- _Work request_
Your answer should consist solely of the lines from the first line of the data through the line with "Open the three-dot", each reproduced exactly.

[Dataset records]
++++++

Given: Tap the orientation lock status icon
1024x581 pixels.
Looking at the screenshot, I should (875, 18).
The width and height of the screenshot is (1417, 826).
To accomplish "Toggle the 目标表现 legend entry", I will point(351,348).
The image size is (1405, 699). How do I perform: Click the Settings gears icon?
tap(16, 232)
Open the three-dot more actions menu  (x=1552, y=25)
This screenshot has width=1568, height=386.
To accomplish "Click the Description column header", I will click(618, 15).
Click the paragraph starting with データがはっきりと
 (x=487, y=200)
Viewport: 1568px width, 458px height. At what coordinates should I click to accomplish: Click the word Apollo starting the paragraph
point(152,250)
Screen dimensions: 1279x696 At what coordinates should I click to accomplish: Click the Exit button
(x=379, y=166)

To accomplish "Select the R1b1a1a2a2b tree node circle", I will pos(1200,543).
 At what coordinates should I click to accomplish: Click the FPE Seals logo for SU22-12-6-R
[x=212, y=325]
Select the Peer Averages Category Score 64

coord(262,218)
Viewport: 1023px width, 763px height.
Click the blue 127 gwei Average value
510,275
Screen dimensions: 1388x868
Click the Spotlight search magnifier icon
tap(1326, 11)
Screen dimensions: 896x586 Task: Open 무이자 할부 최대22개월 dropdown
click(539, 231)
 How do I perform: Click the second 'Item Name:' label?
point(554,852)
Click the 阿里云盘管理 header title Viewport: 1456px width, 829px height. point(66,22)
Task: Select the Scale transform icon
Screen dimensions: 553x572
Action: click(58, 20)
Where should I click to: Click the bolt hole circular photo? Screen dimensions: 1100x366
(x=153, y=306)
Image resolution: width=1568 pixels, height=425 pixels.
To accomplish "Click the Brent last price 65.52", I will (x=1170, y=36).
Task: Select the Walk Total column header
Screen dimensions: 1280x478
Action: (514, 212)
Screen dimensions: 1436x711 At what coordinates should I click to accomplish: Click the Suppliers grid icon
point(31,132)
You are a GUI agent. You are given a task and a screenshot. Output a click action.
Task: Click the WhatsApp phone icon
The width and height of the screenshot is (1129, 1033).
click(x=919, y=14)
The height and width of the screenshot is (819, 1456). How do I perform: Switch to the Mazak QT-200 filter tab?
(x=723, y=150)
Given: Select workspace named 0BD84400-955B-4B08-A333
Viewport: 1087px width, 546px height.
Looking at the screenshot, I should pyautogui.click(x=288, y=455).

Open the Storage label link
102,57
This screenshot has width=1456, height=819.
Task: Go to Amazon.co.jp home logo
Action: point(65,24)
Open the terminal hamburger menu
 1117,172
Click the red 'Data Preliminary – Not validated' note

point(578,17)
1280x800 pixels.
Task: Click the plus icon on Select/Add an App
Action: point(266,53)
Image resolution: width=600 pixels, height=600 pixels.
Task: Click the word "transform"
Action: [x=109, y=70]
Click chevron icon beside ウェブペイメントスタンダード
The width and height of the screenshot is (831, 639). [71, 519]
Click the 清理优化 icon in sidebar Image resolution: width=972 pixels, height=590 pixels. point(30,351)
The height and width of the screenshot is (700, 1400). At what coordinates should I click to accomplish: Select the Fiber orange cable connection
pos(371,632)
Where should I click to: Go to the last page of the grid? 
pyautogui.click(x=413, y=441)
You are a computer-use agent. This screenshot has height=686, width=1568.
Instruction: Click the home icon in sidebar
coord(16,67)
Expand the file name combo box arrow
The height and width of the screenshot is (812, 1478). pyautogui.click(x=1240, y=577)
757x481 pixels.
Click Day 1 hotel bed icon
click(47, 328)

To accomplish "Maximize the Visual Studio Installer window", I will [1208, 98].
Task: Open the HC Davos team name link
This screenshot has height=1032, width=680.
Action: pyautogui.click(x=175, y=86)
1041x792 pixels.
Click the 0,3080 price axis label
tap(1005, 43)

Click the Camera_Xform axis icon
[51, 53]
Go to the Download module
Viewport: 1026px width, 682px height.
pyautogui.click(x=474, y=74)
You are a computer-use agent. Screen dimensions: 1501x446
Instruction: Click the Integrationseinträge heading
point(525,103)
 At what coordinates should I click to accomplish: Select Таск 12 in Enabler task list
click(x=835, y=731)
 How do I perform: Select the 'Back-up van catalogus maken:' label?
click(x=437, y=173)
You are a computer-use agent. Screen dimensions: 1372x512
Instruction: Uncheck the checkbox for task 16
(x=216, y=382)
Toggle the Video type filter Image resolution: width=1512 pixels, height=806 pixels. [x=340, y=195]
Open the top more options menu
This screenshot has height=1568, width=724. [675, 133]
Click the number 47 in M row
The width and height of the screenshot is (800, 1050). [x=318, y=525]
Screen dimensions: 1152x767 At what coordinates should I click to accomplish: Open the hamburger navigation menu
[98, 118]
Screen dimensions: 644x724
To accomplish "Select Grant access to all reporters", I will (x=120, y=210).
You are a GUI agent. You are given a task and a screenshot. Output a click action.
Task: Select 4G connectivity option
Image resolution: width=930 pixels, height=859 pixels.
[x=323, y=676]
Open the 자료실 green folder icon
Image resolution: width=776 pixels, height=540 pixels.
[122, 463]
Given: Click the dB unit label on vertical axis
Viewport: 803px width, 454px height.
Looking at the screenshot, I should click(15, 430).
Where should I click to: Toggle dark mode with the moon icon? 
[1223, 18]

++++++

- _Solution below_
Given: Tap the orientation lock status icon
1024x581 pixels.
Looking at the screenshot, I should (875, 18).
The width and height of the screenshot is (1417, 826).
To accomplish "Toggle the 目标表现 legend entry", I will point(351,348).
The image size is (1405, 699). How do I perform: Click the Settings gears icon?
tap(16, 232)
Open the three-dot more actions menu  (x=1552, y=25)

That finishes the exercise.